Cyprus from early Zionist colony to military base for Israel’s war on Gaza


Today, as more and more countries are cutting off relations and imposing sanctions on Israel, Cypriot ties with Israel continue to strengthen

Cypriot and Israeli soldiers disembark from an Israeli Air Force UH-60 Black Hawk helicopter during joint military exercises between the two countries on 2 June 2022

Joseph Massad writes in Middle East Eye on 26 June 2024:

Last week, in a major televised address, Hezbollah leader Hassan Nasrallah threatened Cyprus with military action if it continues its military cooperation with Israel, whose army has been training in the island nation for an attack on Lebanon.

Nasrallah did not mince words: “Opening Cypriot airports and bases to the Israeli enemy to target Lebanon would mean that the Cypriot government is part of the war, and the resistance will deal with it as part of the war.”

Indeed, the Cypriots have not only become Israel’s close friend but also a major US ally. Cypriot Foreign Minister Constantinos Kombos visited the US on 17 June and coordinated with Secretary of State Antony Blinken on whatever role the Americans have assigned to Cyprus in the ongoing situation in the Middle East.  In response to Nasrallah, President Nikos Christolides of Cyprus denied any Cypriot involvement in the ongoing Israeli genocidal war on the Palestinians and its war against Lebanon.

Cyprus also asserted that it has no control over the two British military bases in the country, which cooperate militarily with Israel.

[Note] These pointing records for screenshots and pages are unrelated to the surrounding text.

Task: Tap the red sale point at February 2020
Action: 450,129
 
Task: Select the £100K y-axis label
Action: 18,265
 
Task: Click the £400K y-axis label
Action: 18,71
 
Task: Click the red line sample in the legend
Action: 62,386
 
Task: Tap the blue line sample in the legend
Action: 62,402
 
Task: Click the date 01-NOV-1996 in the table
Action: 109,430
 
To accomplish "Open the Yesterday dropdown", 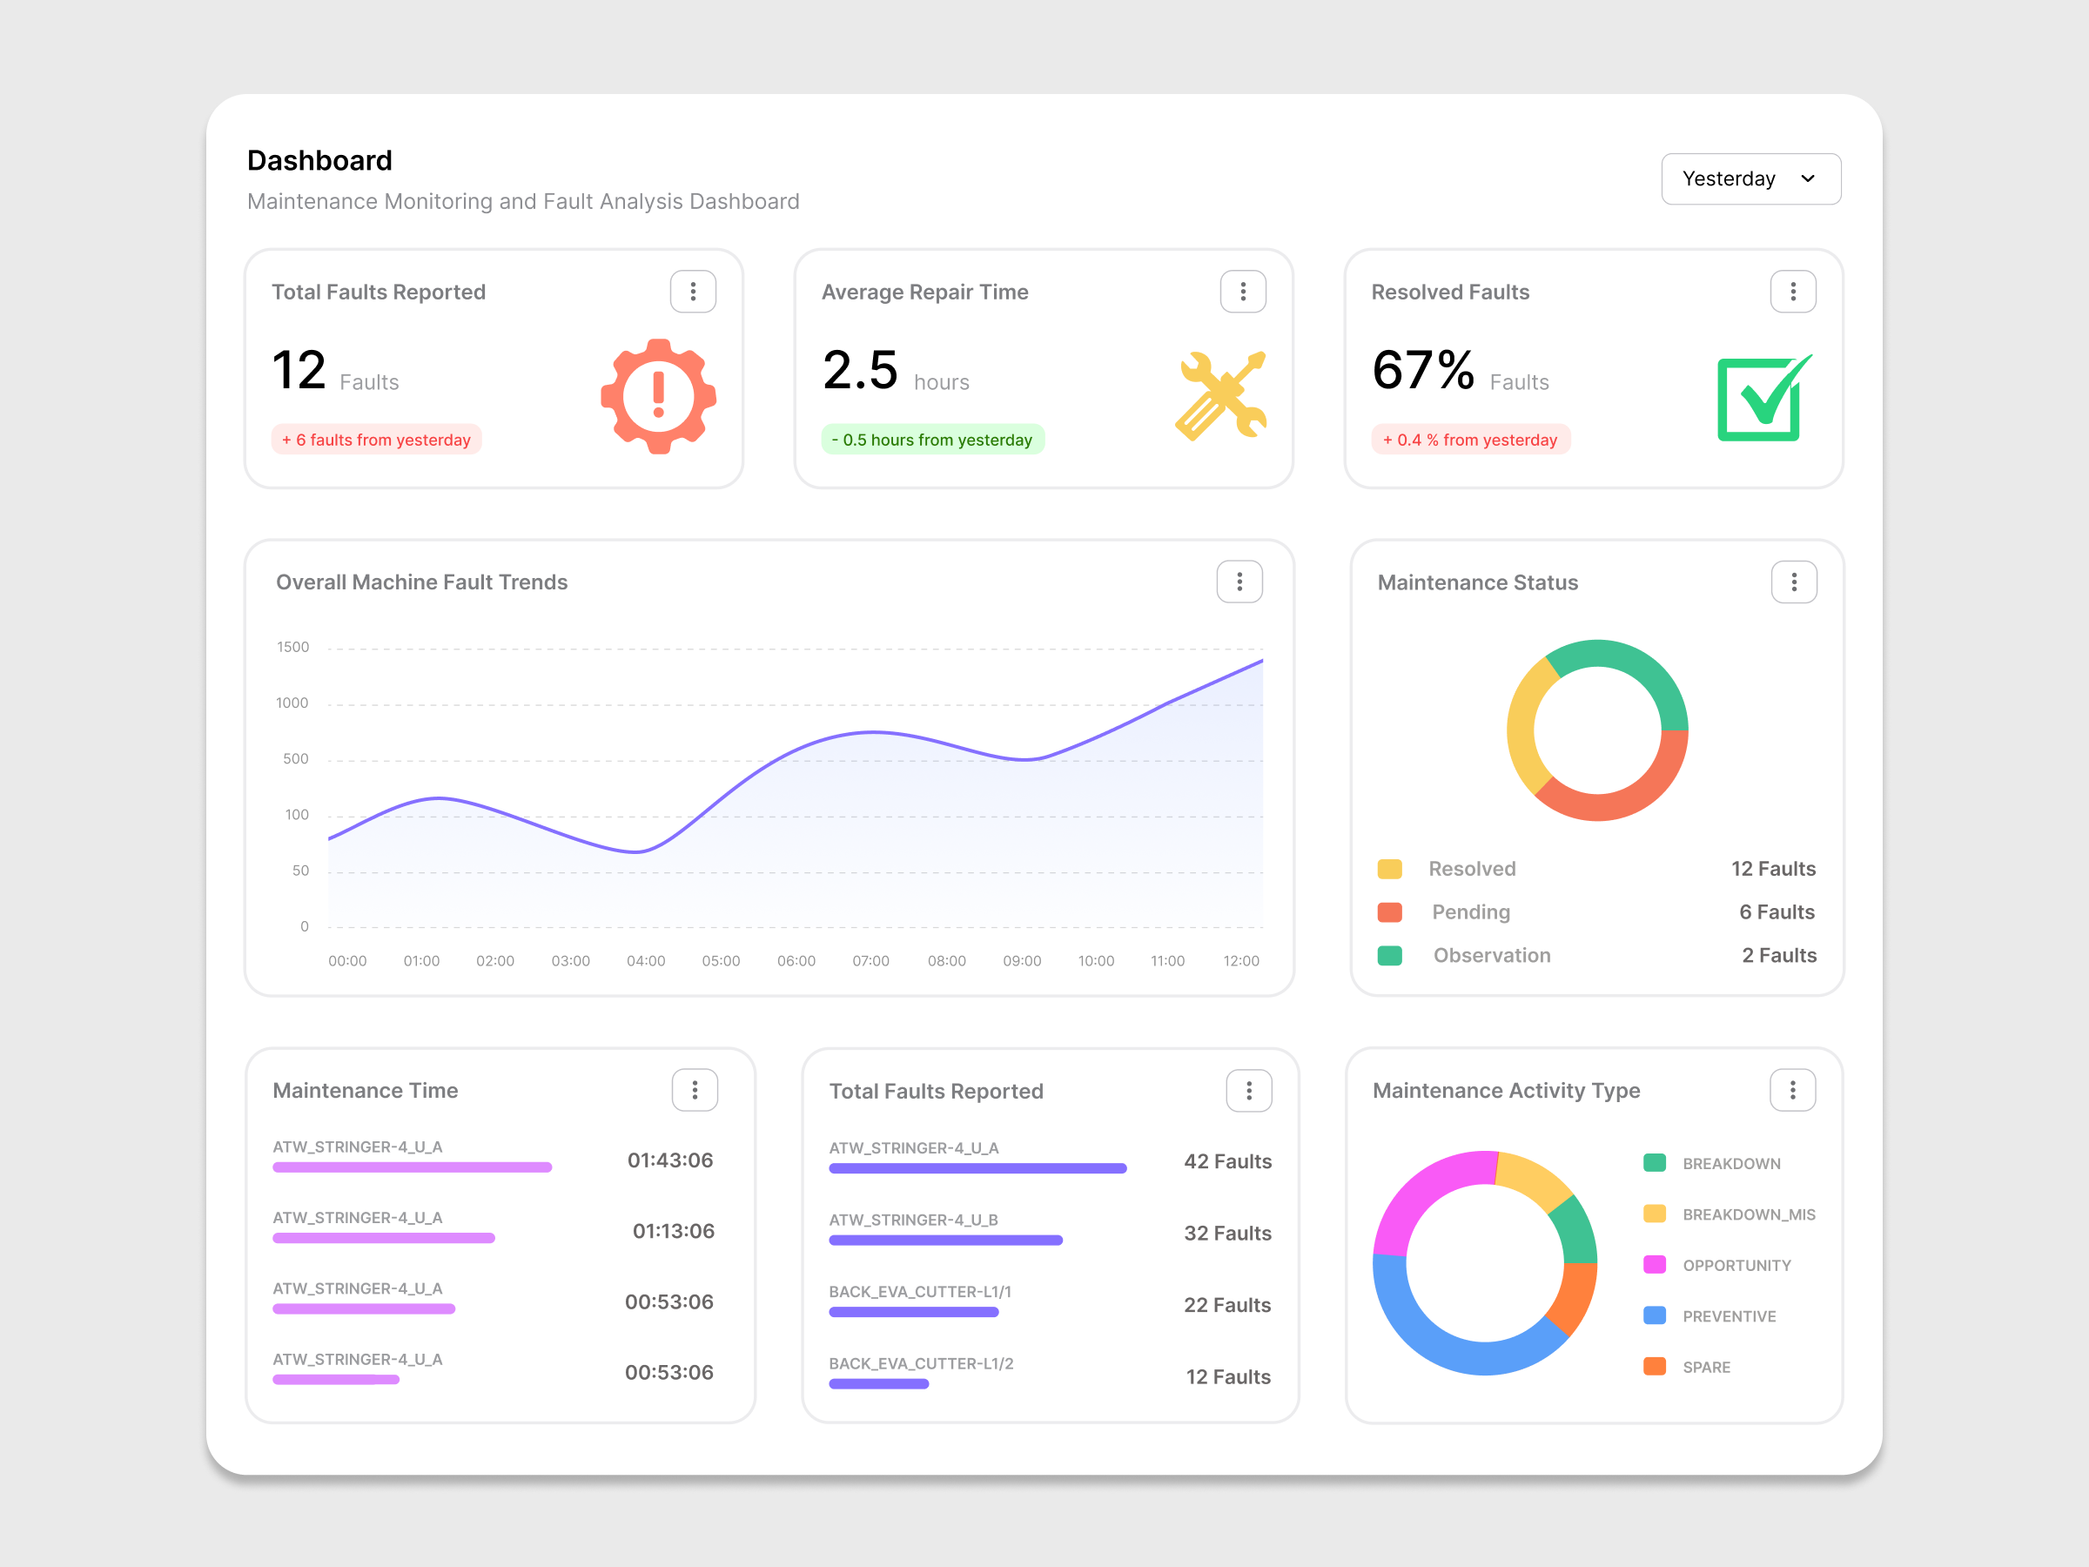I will pos(1750,178).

However, Kornelios Korneliou, the Cypriot ambassador to Israel, responded more hostilely to Nasrallah. He reaffirmed the close relationship between Israel and Cyprus, which he gleefully concluded must be displeasing to the Hezbollah leader.A ‘love affair’.  The recent love affair between Cyprus and Israel has been in the making for more than three decades. Yet the closeness of that relationship did not become apparent until March 2011, when former President Dimitris Christofias, of the communist “Progressive Party of Working People”, went on an official visit to Israel.

Benjamin Netanyahu reciprocated and, in 2012, became the first Israeli prime minister to embark on an official visit to Cyprus.  Much more cooperation was to be gained, including Israel’s help in deepening the relationship between the US and Cyprus.  While the principal common interests initially appeared to involve the Mediterranean gas reserves lying between Cyprus and the shores of the eastern Mediterranean, much more cooperation was to be gained, including Israel’s help in deepening the relationship between the US and Cyprus.

Cyprus’s leftist leader was not the only leftist member of the EU to foster close ties with Israel. Similar warmth with Israel became the order of the day ever since the leftist Syriza party came to power in Greece in 2015.  In 2021, Cyprus and Greece participated in naval exercises with Israel.

But if Cyprus began to cosy up to Israel only recently in its history, Christian and Jewish Zionists have had a much longer involvement in Cypriot affairs.  Upon the British takeover of Cyprus in 1878, the London Jewish Chronicle wrote: “Cyprus was once the seat of a flourishing Jewish colony of Jews…Why may it not be so again?”

The article called on the Jews of Palestine and Greater Syria to emigrate to the island, as Cyprus “offers” them “the same tempting attractions as it did to the Jews of old, nay greater. It is within a day’s sail of the mainland. And for the first time in the world’s history the Jews of Palestine have the opportunity of living under the beneficent institutions of the most enlightened and the most liberal of rules [of Britain], without submitting to the pain of migrating to distant climes, and renouncing their oriental mode of life”.

The British annexed Cyprus in 1914 when the Ottomans joined the Central Powers, and Cyprus became a British crown colony in 1925.

A Zionist colony?
The Zionists have always referred to the ancient Hebrew colonies in Cyprus, whose ancient Hebrew name (which is still used in modern Hebrew) is “Kafrisim”, including Paphos and Salamis, as a precedent for future colonisation. It was the British-Israelites, however, who became the most ardent British Protestant group supporting Jewish colonisation.